Jurisdictional and Regulatory Fit
FCA regulation of Skrill and NETELLER makes Paysafe one of the most regulation-credible e-wallet providers available to CySEC and FCA-regulated brokers. Ireland Central Bank oversight broadens EU EMI coverage. ASIC-regulated Australian brokers have historically used both wallets. Offshore jurisdictions are supported on a case-by-case basis, and operators under jurisdictions on Paysafe’s internal risk list may face account approval delays or restrictions. MCC 6211 does not directly apply at the e-wallet merchant level because Paysafe is not acting as a card acquirer for the broker; however, Paysafe’s own risk policies for serving FX/CFD merchant accounts are not publicly documented and should be confirmed during onboarding. PCI DSS status for the consumer-facing wallet infrastructure is implied by FCA authorisation requirements but is not separately published by the vendor as a merchant-facing credential.

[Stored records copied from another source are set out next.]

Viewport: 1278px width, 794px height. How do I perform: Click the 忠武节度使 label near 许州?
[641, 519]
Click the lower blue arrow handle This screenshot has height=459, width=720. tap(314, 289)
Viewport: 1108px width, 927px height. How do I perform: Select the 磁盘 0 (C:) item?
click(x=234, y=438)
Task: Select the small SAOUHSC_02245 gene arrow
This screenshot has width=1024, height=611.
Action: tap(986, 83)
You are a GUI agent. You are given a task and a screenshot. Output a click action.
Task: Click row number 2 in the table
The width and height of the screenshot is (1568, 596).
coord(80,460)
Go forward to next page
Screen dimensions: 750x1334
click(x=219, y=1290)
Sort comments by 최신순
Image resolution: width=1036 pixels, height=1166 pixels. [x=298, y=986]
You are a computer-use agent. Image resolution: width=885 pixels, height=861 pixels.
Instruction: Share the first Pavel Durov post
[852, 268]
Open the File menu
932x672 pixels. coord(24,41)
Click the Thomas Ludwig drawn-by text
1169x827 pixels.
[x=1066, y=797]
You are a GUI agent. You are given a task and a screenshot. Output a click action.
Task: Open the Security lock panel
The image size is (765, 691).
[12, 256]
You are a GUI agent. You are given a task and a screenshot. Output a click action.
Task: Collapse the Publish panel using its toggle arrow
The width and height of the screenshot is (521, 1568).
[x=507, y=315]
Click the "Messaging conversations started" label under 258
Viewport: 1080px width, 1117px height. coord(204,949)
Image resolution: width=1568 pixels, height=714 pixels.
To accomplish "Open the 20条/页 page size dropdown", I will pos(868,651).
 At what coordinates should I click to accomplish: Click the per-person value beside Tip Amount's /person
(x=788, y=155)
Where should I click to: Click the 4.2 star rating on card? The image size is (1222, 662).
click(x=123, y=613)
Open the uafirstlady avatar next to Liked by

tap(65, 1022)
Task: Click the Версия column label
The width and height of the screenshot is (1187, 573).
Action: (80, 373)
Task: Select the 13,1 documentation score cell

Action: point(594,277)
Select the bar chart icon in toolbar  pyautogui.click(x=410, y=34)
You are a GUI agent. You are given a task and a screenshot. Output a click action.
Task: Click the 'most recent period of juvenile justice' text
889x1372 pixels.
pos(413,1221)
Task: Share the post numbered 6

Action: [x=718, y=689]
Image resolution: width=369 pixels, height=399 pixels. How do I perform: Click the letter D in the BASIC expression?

Where It Fits in a Multi-PSP Stack
Skrill and NETELLER function as a distinct layer in the broker payment stack - they are e-wallet channels rather than card-acquiring or bank-transfer channels, and they occupy the slot that serves traders who have pre-funded e-wallet balances. In a five-PSP configuration a broker typically runs: a primary card acquirer (for direct card deposits), a secondary or backup acquirer, a regional bank-transfer or local-rail PSP, an e-wallet channel (Skrill and/or NETELLER via Paysafe), and a crypto rail. Paysafe fills the e-wallet slot. Because both Skrill and NETELLER are operated by the same group, enabling both through a single merchant agreement is operationally efficient. The dependency risk is that Paysafe can close merchant accounts for FX/CFD operators without extended notice if internal risk policy changes, as has occurred with various brokers historically.
Where This Breaks Down
Paysafe’s e-wallet acceptance model means the broker is dependent on Paysafe’s own consumer-side policies, which have evolved over time and have periodically restricted FX/CFD client wallet usage in certain jurisdictions. Account closure risk for FX/CFD merchants is a documented industry concern and represents the most material operational weakness. Geographic depth in APAC, MENA, and LATAM is shallower than specialist regional PSPs: Skrill and NETELLER penetration is strongest in Europe and parts of the Middle East but is not the dominant e-wallet in Southeast Asia, China, or LATAM. Pricing opacity limits pre-sales comparison. The group’s publicly traded status (NYSE: PSFE) introduces corporate governance transparency but also earnings-driven risk policy volatility. Operators who build significant deposit volume through these channels should maintain a backup e-wallet or alternative non-card channel to hedge against policy changes.